Designing the ETL Process Flow | Business Intelligence Roadmap: The Complete Project Lifecycle for Decision-Support Applications

The Source-to-Target Mapping Document

Before the ETL process flow can be designed (or enhanced), the detailed ETL transformation specifications for data extraction, transformation, and reconciliation have to be developed, given that they will dictate the process flow. A common way to document the ETL transformation specifications is in a source-to-target mapping document, which can be a matrix or a spreadsheet (Table 9.3).

The source-to-target mapping document should list all BI tables and columns and their data types and lengths. It should map the applicable source data elements to the columns , along with their data types and lengths, and it should show the source files and source databases from which the source data elements are being extracted. Finally, and most importantly, the document should specify the transformation logic for each column.

This document can then be used to create the actual programming specifications for the ETL developers or to create instructions (technical meta data) for the ETL tool.

The ETL Process Flow Diagram

Once the source-to-target mapping document has been completed, the ETL lead developer, with the help of the database administrator and the data quality analyst, must design the ETL process flow, as illustrated by the example in Figure 9.5.

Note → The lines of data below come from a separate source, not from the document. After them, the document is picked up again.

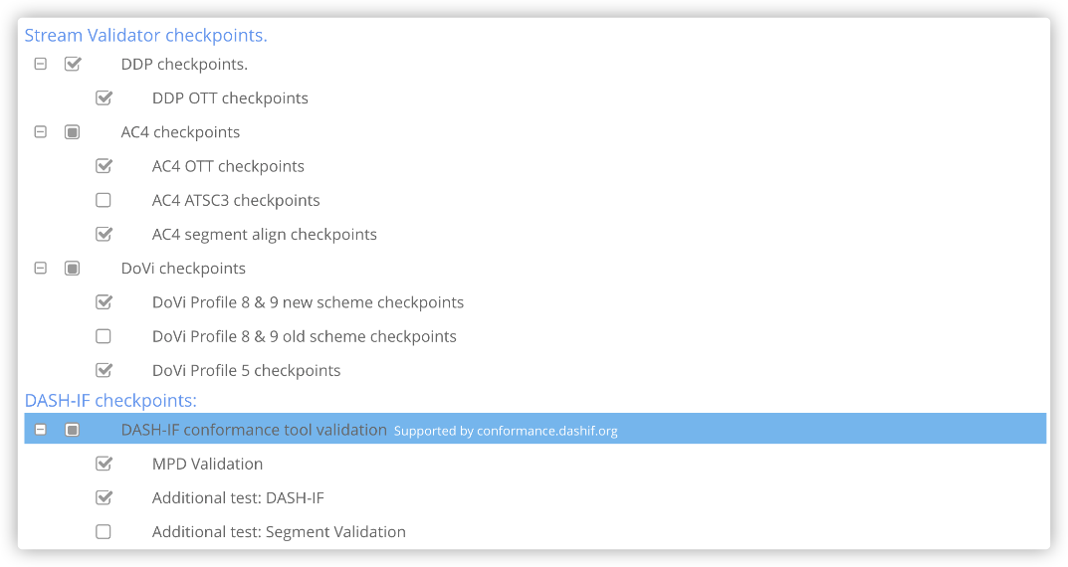The width and height of the screenshot is (1068, 567).
Task: Enable Additional test: Segment Validation
Action: pyautogui.click(x=104, y=532)
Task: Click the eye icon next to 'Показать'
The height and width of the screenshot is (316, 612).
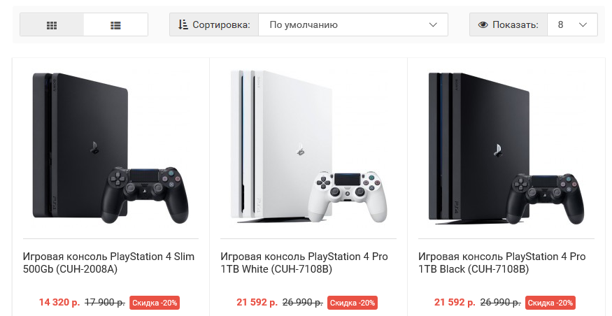Action: [483, 25]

Figure 9.5. Sample ETL Process Flow Diagram

graphics/09fig05.gif

The purpose for the ETL process flow diagram is to show the process dependencies between all extracts , sorting and merging utilities, transformations, temporary work files or tables, error-handling processes, reconciliation activities, and the load sequence. The ETL programs, or ETL tool modules, will have to run in this sequence.

Extracts: There may be operational interdependencies among several source files and source databases from which data is being extracted. These interdependencies have to be understood because they may affect the timing and the sequence of running the ETL extract programs.
Sorting and merging utilities: Almost every step requires the extracted data to be sorted in a particular fashion so that it can be merged before further processing can occur. Sorting can also greatly improve load performance.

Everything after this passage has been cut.